Também anda fascinado com a advogada californiana que publica num blog sentenças de condenações por estupro como se fossem poesia, sem alterar uma única linha.

“Ficou claro que a escrita do futuro tem mais a ver com mudar as coisas de lugar do que com criar novos conteúdos”, afirma ele. “Samplear [utilizar trechos de obras já prontas] alguma coisas vale mais do que essa coisa em si.”

Goldsmith, artista e escritor americano que fundou o site UbuWeb, acredita tanto nisso que escreveu um livro-manifesto. “Uncreative Writing”, ou escrita não criativa, ensina como ser um autor em plena cultura do remix.
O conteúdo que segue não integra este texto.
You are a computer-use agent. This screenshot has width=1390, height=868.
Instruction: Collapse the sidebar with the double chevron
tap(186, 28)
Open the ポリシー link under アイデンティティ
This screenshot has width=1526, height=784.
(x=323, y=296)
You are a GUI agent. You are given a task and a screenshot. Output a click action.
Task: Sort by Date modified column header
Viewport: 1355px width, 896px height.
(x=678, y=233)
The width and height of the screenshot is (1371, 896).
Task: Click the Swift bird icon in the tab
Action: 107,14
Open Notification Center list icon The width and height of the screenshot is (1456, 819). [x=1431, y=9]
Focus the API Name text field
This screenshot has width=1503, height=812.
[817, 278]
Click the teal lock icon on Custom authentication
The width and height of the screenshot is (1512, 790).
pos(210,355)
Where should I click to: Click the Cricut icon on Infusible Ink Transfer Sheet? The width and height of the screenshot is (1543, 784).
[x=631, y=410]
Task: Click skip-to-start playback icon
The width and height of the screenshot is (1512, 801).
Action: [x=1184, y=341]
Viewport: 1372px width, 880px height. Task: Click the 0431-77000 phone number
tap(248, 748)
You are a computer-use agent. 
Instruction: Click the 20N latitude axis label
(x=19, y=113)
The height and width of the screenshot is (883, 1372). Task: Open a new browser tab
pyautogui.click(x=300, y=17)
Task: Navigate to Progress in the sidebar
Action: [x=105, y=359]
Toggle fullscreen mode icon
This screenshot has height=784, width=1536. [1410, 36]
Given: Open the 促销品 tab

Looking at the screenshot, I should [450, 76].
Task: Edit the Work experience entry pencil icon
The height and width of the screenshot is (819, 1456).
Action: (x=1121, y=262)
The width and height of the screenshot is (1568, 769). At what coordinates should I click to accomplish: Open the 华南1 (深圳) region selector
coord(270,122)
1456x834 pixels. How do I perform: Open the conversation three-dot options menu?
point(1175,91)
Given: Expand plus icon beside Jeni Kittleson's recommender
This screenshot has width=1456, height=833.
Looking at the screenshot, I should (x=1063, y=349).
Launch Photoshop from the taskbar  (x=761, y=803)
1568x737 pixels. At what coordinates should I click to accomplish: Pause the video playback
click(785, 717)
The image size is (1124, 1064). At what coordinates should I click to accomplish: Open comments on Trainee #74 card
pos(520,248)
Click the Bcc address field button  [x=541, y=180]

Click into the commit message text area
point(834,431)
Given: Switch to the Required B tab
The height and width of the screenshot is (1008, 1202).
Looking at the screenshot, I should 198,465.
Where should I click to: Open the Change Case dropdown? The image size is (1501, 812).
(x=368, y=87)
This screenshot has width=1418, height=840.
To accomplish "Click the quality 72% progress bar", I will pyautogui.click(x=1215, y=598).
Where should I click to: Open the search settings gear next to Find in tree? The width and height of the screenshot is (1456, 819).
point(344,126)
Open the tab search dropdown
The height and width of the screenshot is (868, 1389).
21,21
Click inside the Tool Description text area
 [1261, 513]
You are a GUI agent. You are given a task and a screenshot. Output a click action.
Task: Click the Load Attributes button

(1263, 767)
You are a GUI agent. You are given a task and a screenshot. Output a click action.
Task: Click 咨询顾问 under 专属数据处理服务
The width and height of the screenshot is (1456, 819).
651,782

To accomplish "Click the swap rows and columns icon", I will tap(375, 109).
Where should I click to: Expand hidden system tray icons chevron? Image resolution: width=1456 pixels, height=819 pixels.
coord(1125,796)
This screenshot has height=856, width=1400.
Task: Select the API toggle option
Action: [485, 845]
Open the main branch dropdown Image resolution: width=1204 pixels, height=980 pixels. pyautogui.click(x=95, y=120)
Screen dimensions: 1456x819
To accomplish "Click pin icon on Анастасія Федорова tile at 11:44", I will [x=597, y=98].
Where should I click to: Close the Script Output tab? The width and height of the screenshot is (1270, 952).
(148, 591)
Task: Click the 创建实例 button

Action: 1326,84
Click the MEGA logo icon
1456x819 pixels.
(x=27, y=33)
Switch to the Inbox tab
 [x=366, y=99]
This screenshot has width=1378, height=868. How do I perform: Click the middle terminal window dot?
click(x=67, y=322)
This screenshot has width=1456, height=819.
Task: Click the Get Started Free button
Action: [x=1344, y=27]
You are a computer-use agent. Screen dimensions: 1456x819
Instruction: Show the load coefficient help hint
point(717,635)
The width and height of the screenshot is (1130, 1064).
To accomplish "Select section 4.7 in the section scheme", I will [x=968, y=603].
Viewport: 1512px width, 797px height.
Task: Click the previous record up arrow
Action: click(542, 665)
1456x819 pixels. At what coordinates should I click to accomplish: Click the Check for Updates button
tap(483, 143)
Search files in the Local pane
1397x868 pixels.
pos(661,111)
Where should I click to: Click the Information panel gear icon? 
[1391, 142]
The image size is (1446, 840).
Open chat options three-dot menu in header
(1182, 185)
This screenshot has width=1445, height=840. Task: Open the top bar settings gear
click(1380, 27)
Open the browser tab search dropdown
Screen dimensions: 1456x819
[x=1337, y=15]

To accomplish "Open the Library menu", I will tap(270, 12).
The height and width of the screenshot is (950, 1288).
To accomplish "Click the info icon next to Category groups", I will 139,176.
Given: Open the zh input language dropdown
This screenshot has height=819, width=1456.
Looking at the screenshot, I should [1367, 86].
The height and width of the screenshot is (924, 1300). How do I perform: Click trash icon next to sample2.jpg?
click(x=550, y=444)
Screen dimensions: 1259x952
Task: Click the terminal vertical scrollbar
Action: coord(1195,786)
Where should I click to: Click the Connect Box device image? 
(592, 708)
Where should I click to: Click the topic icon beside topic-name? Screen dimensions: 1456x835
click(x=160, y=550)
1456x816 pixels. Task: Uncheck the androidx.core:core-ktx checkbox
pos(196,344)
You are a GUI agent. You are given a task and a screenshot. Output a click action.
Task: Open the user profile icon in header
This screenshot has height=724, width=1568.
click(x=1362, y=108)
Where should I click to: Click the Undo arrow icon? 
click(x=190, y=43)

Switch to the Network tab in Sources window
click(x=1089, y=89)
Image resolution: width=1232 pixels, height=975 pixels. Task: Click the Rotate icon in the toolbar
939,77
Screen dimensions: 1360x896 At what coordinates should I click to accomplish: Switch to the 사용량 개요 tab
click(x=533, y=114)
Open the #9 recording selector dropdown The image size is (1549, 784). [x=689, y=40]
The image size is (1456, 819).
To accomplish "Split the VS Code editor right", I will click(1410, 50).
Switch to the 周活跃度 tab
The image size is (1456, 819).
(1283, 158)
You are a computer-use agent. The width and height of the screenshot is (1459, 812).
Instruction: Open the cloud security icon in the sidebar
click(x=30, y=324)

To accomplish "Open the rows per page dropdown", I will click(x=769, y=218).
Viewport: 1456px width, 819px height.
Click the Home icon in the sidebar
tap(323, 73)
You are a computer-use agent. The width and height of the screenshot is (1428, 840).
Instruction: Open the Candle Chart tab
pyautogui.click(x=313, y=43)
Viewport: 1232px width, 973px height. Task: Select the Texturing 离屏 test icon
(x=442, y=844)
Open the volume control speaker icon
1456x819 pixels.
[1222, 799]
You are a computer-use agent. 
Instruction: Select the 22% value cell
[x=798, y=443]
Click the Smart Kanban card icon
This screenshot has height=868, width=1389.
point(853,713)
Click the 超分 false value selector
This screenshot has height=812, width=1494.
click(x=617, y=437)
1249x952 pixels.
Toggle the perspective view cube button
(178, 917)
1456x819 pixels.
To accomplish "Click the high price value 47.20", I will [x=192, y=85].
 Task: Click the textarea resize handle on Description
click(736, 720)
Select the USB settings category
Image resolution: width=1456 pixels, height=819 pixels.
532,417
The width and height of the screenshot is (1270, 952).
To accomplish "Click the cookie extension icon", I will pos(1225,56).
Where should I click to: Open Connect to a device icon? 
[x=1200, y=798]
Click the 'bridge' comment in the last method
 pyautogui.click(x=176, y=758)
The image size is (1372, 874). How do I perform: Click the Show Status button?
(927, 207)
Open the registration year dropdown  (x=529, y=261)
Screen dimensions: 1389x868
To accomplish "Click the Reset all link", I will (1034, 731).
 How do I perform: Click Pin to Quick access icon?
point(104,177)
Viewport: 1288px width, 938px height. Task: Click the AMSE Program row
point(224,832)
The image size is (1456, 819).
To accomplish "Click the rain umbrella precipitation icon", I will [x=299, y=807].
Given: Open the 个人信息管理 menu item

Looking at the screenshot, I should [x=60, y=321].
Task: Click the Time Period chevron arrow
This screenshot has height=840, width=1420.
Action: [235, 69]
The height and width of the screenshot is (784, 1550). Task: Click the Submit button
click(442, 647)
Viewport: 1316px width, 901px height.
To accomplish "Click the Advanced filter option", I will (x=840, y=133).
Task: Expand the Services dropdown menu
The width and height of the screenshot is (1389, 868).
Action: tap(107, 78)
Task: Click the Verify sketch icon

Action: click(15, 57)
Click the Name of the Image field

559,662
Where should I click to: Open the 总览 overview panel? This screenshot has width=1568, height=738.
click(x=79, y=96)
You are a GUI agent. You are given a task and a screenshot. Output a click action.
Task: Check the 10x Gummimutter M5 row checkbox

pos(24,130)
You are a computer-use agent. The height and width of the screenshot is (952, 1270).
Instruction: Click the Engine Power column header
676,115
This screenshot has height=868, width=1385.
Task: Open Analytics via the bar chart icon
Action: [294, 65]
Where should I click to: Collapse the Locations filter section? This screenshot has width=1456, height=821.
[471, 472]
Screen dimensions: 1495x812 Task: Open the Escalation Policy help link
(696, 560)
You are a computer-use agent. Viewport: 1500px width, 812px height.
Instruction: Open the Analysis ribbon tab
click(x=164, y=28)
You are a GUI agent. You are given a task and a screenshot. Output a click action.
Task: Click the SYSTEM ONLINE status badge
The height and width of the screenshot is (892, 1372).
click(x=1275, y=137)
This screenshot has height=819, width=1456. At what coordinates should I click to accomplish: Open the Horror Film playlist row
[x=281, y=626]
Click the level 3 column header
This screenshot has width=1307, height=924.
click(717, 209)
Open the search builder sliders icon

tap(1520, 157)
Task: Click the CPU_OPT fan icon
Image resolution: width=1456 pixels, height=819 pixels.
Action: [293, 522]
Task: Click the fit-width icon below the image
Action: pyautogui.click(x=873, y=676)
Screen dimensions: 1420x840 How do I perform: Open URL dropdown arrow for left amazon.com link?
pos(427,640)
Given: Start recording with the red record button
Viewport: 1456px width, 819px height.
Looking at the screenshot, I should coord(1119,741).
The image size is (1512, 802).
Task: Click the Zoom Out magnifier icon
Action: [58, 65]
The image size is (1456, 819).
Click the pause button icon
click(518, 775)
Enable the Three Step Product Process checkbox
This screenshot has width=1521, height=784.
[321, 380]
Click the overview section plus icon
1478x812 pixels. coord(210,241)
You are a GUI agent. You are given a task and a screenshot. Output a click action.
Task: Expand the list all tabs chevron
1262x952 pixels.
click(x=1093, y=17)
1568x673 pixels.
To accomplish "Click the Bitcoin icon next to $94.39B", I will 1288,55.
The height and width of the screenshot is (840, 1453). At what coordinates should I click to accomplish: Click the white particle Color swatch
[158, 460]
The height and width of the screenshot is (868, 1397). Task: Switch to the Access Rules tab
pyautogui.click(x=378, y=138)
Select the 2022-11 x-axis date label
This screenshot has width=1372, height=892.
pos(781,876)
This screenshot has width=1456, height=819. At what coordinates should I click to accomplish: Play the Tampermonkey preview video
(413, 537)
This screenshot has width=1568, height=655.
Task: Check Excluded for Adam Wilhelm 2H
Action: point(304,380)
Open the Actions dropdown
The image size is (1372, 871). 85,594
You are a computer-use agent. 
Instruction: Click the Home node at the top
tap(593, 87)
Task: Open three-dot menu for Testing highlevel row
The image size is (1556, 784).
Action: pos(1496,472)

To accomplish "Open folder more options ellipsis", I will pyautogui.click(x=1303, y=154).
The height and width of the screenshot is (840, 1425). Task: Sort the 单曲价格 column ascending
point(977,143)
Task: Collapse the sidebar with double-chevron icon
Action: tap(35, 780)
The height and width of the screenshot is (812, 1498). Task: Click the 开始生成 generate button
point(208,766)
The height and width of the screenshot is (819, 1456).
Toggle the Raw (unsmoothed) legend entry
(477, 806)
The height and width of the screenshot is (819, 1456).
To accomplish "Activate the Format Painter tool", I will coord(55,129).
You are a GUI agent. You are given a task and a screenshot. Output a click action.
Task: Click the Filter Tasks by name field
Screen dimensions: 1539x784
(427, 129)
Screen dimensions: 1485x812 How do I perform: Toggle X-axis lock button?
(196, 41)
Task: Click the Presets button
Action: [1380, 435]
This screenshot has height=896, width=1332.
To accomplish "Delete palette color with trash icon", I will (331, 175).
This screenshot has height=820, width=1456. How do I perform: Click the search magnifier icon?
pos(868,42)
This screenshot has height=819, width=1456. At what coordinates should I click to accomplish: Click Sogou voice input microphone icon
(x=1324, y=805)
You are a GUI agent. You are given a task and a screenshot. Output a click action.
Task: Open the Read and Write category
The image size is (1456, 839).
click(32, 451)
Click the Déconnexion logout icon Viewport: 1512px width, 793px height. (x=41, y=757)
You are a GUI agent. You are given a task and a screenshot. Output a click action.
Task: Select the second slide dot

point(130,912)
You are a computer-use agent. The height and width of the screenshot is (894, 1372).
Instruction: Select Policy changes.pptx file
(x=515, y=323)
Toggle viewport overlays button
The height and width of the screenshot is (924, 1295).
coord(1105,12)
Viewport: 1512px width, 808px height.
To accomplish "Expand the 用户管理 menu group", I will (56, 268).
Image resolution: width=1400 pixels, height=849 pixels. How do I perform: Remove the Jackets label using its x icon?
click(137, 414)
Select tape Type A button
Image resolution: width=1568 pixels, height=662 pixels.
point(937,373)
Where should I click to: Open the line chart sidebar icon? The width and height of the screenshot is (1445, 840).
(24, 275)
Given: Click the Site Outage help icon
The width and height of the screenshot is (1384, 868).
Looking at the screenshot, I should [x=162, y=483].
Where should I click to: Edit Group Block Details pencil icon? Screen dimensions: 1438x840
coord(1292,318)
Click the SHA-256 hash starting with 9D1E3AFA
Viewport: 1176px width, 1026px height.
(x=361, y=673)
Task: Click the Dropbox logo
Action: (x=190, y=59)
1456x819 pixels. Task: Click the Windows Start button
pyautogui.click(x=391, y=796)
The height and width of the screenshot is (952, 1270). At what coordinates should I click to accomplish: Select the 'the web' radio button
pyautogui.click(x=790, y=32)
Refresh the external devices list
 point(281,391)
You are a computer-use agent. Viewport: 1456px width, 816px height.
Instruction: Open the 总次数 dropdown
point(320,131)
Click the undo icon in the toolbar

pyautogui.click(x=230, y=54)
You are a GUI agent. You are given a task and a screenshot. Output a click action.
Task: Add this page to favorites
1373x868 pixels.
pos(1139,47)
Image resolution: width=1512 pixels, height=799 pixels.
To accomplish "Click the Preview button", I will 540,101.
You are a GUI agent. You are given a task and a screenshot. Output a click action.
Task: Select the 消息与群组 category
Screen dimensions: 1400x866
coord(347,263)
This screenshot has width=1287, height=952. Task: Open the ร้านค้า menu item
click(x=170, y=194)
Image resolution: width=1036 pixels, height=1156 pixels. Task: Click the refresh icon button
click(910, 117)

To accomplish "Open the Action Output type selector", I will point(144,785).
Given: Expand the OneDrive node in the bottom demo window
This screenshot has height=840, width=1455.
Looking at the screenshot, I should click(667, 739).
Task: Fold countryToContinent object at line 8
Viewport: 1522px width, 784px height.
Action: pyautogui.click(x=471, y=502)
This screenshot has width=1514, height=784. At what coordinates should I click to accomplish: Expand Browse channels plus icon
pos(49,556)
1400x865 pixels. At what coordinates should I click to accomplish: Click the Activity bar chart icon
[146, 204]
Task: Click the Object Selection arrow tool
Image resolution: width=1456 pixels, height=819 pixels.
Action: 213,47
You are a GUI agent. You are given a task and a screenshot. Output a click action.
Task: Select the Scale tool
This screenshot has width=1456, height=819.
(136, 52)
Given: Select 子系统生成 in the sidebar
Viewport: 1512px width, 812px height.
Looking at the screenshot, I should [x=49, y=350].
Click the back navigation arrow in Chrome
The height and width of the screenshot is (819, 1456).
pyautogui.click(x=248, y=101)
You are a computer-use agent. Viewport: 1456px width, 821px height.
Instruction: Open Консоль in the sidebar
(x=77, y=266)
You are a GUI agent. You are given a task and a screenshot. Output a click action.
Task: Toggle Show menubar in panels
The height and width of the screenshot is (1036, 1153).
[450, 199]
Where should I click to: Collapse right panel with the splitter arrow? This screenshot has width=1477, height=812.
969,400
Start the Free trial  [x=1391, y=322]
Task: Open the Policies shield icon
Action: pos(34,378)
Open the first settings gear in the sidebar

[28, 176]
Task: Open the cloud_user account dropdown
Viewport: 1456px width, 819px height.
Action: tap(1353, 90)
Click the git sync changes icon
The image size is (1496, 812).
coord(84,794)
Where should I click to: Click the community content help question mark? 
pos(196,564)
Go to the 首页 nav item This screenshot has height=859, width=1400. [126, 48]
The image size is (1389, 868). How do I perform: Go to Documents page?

Kenneth Goldsmith, fundador do site UbuWeb e autor do livro "Uncreative Writing"

“Essas ideias não são novas, mas não tinham chegado à literatura”, opina. “É um debate ainda muito rudimentar se pensarmos que nas artes visuais a questão de plágio e deslocamento começou com o urinol de Marcel Duchamp, lá atrás, em 1913.”

Das artes plásticas à música, em tempos de difusão ultraveloz na internet, o mundo vem redefinindo a ideia de cópia e plágio, dando muitas vezes peso de original a novas versões do que já existia.

Na literatura, a febre do remix causa as distorções que viraram objeto de estudo de Goldsmith, ele mesmo gastando horas do dia em exercícios tediosos como copiar artigos de jornal para ver onde surgem erros espontâneos, frutos de sua desatenção.

“Tudo o que escrevo é horrível, impossível de ler”, reconhece. “Mas não estou interessado em leitura, é só um estopim para discussões.”

Ao observar falhas de linguagem, Goldsmith concluiu que a raiz disso já estava na poesia concreta dos irmãos Augusto e Haroldo de Campos, na literatura transtornada dos beatniks e na justaposição de tudo, possível só na era da internet.

No ubu.com, por exemplo, é possível ver vídeos dos Beatles e peças de Samuel Beckett. “É um espaço utópico, em que tudo conversa”, diz. “Reenquadro o que existe para criar algo novo, um colapso dos gêneros artísticos.”

Seu próximo passo é reescrever o clássico ensaio do alemão Walter Benjamin sobre as galerias comerciais da Paris do século 19, só que transpondo a ação para as ruas de Nova York no século 20.

Nessa versão, personagens trocam de pele –Baudelaire, por exemplo, vira o polêmico Robert Mapplethorpe.